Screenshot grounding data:
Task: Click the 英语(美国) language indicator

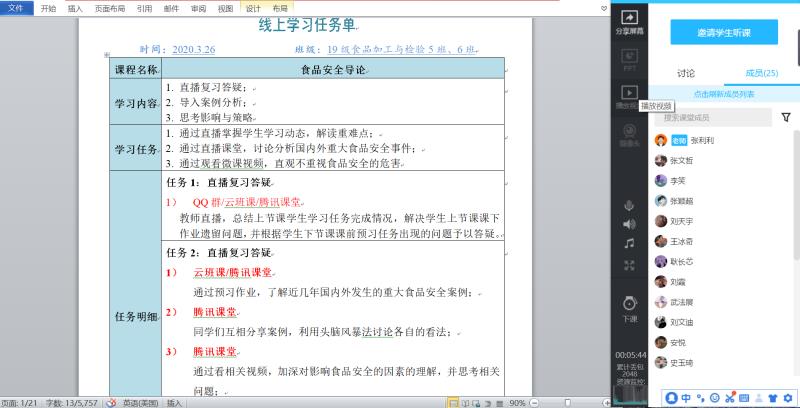Action: (x=139, y=402)
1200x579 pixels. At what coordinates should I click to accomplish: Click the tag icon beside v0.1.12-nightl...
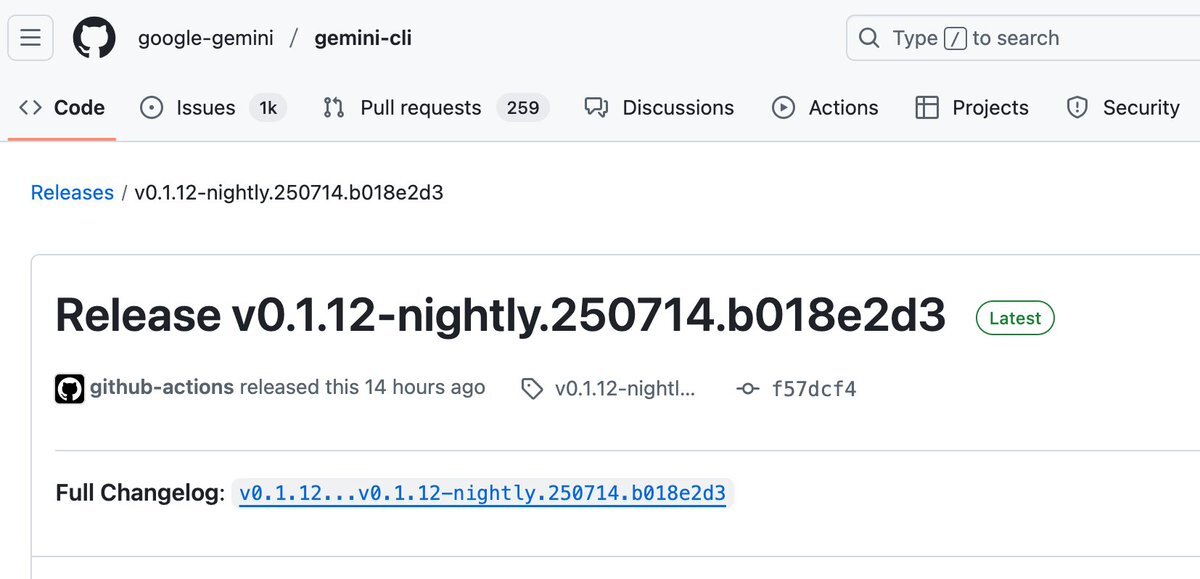[533, 389]
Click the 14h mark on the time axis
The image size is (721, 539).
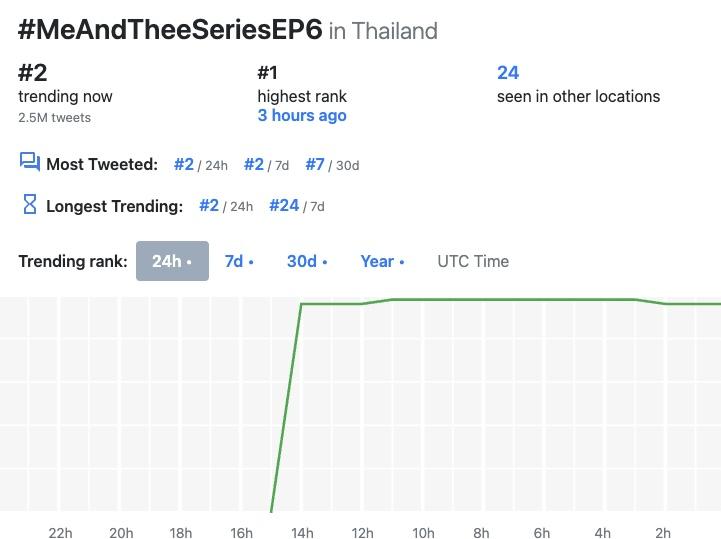[x=302, y=533]
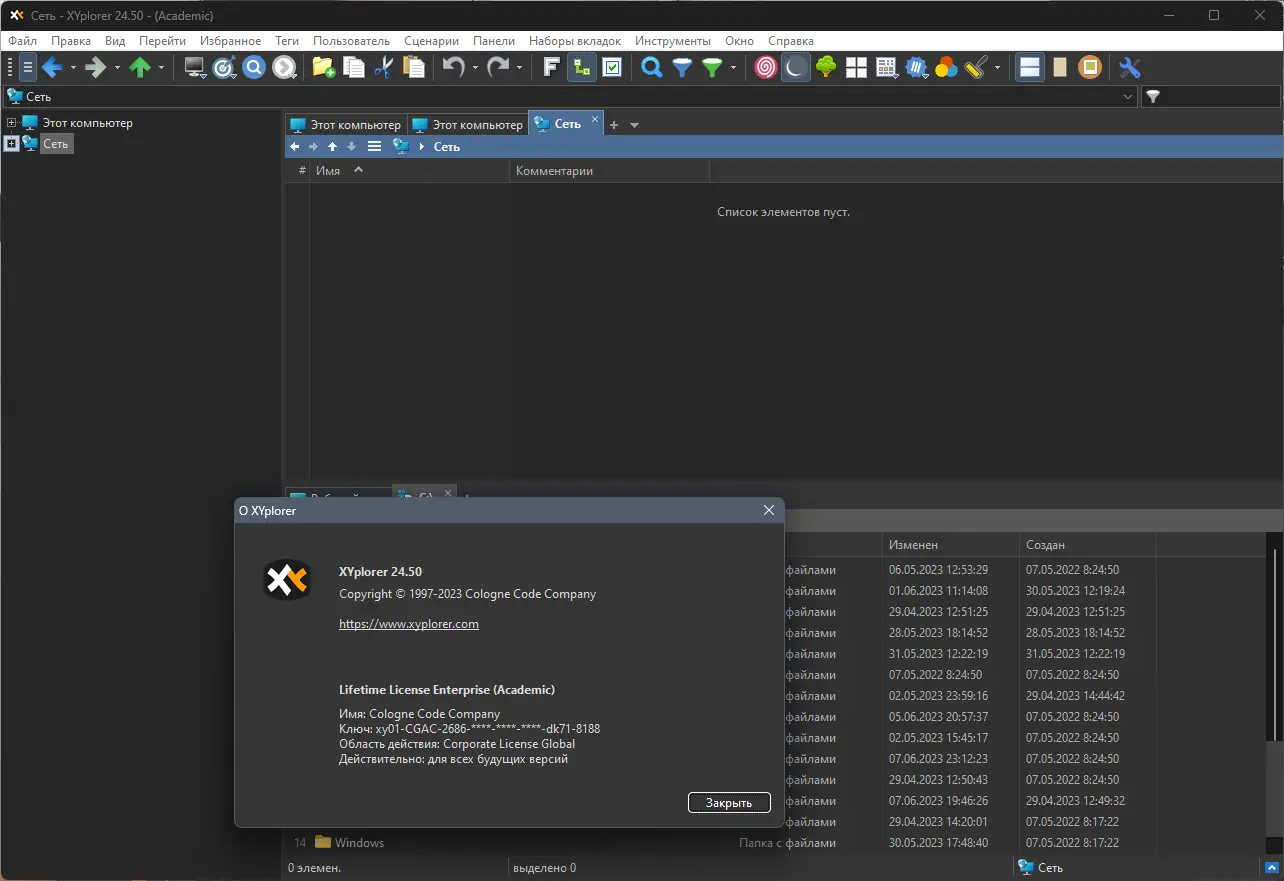This screenshot has height=881, width=1284.
Task: Create a new folder using the toolbar icon
Action: tap(322, 67)
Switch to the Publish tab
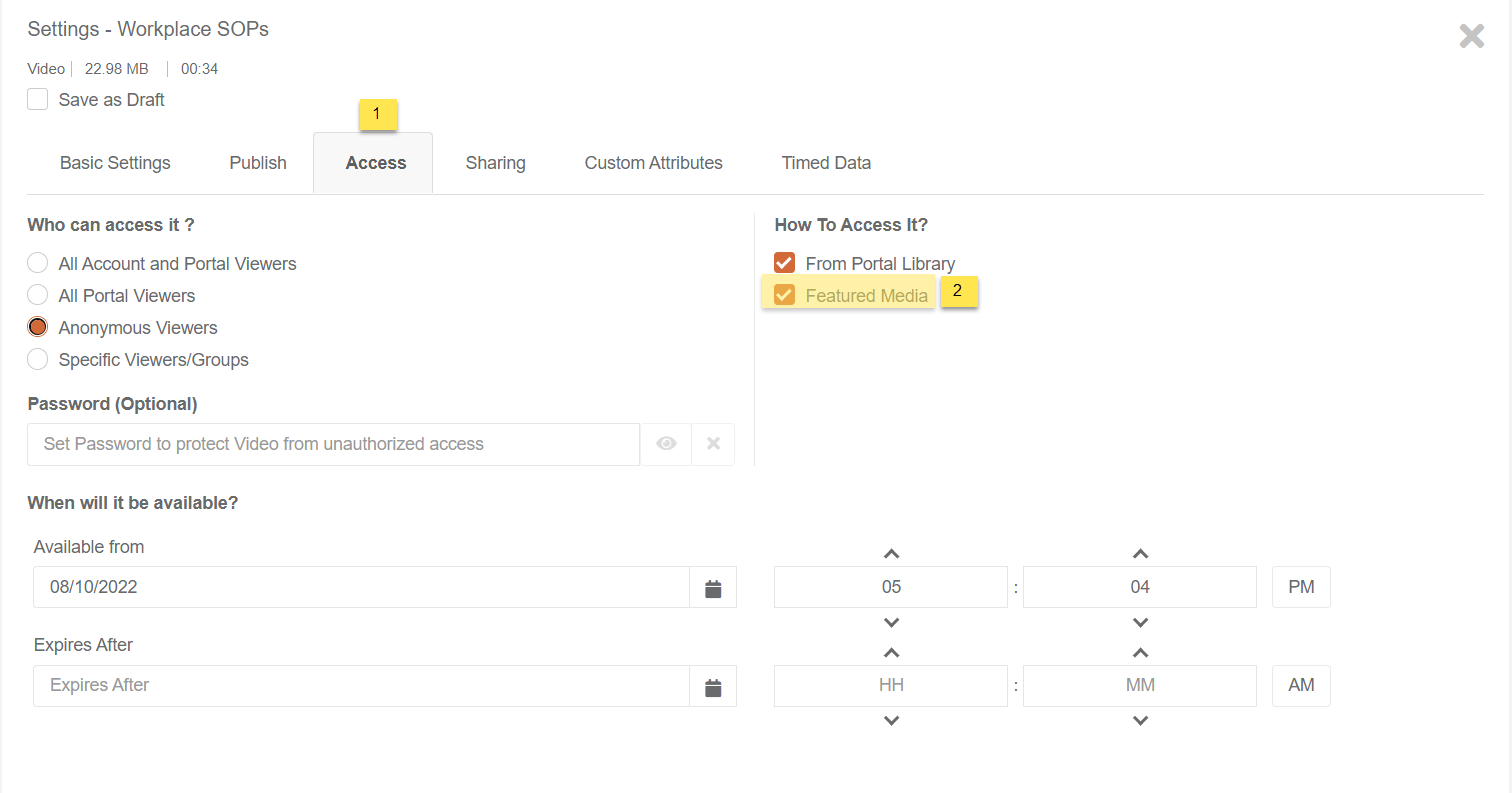The height and width of the screenshot is (793, 1512). (x=258, y=163)
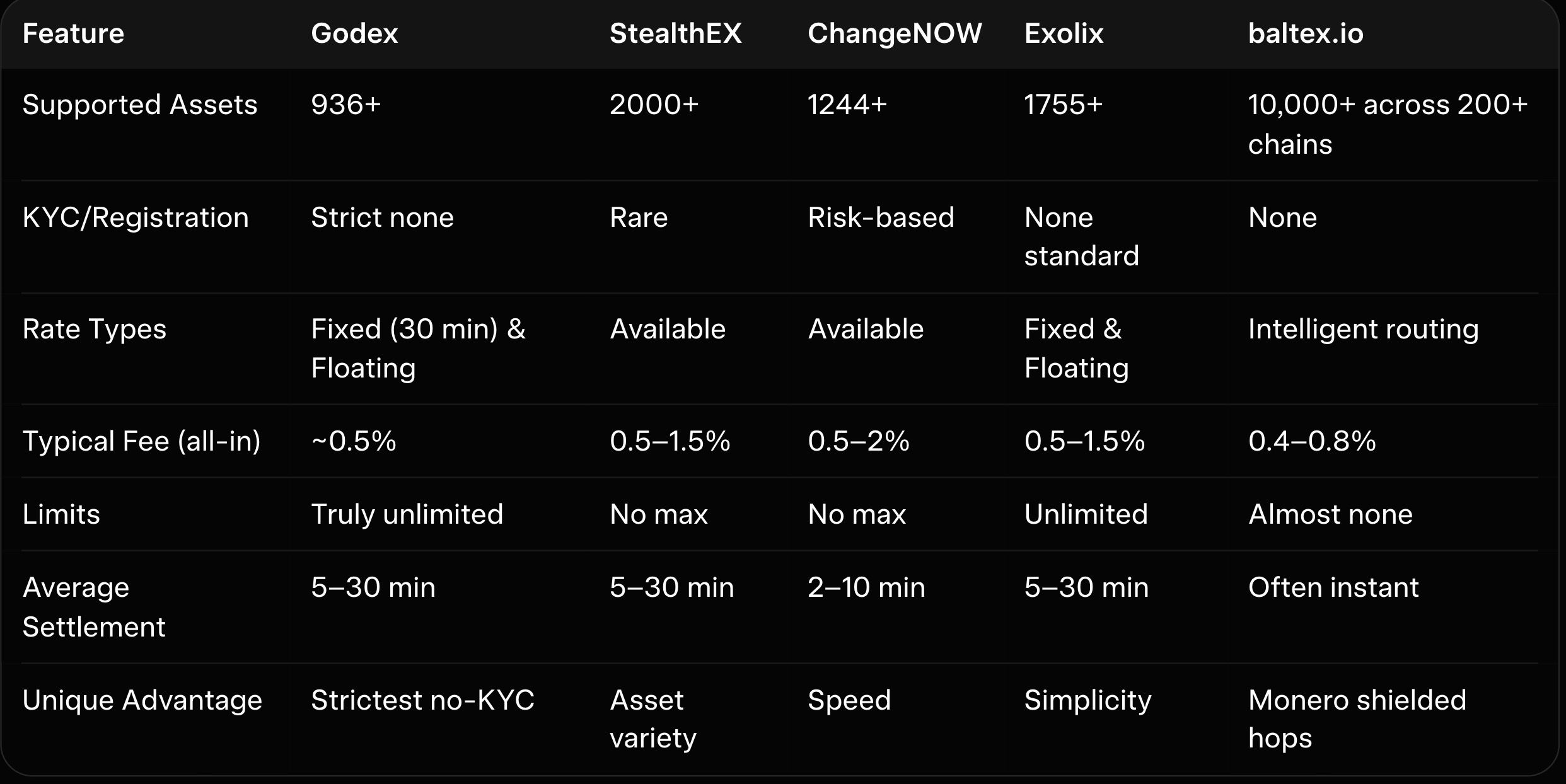This screenshot has width=1566, height=784.
Task: Select the Rate Types row label
Action: point(95,329)
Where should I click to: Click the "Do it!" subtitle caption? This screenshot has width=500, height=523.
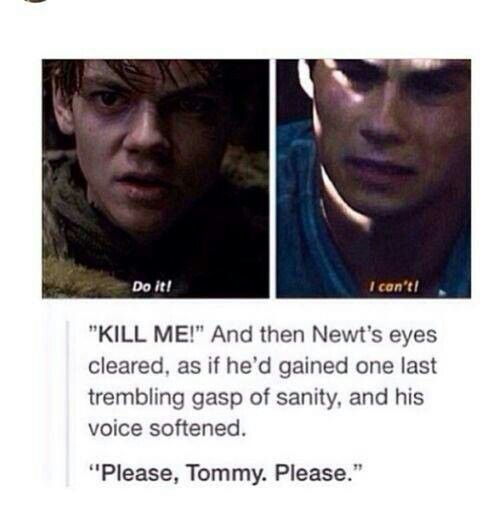pyautogui.click(x=152, y=287)
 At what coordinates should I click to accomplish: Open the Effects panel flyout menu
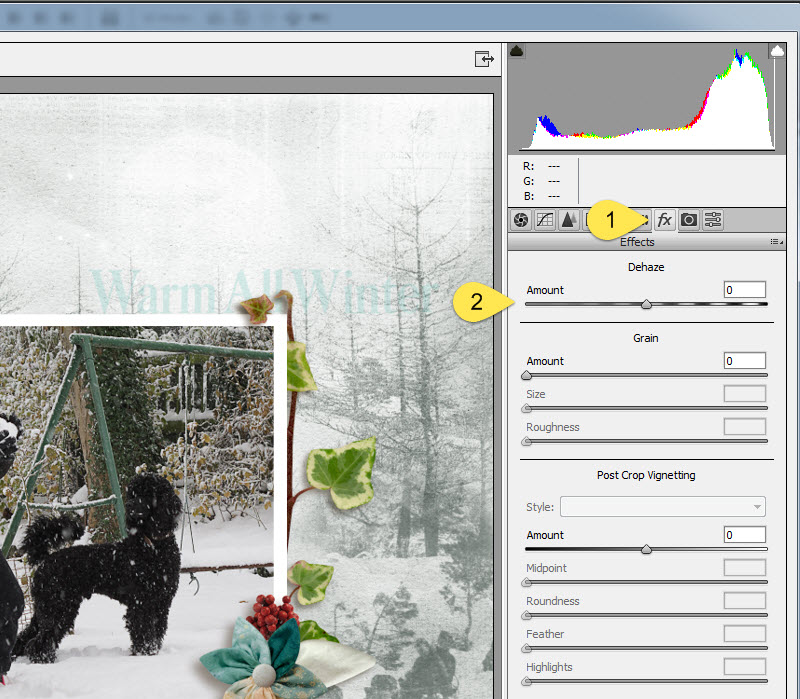coord(776,242)
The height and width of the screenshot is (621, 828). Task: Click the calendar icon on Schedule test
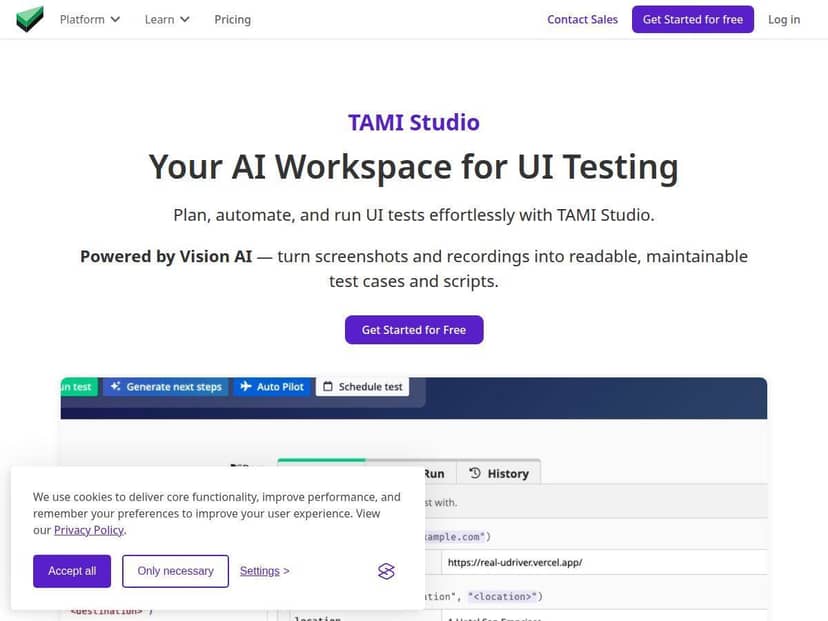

### [TASK GOAL]
Set down every entry above exactly as written, but skip the pictures.

### [RESULT]
Task: Click the 英语(美国) language indicator

Action: (x=139, y=402)
1200x579 pixels. At what coordinates should I click to accomplish: Click the tag icon beside v0.1.12-nightl...
[533, 389]
Click the 14h mark on the time axis
The image size is (721, 539).
[x=302, y=533]
This screenshot has height=881, width=1284.
Task: Create a new folder using the toolbar icon
Action: tap(322, 67)
Switch to the Publish tab
The height and width of the screenshot is (793, 1512). (x=258, y=163)
This screenshot has width=1566, height=784.
Task: Select the Rate Types row label
Action: point(95,329)
Where should I click to: Click the "Do it!" subtitle caption? This screenshot has width=500, height=523.
pyautogui.click(x=152, y=287)
 At what coordinates should I click to accomplish: Open the Effects panel flyout menu
coord(776,242)
The height and width of the screenshot is (621, 828). Task: Click the calendar icon on Schedule test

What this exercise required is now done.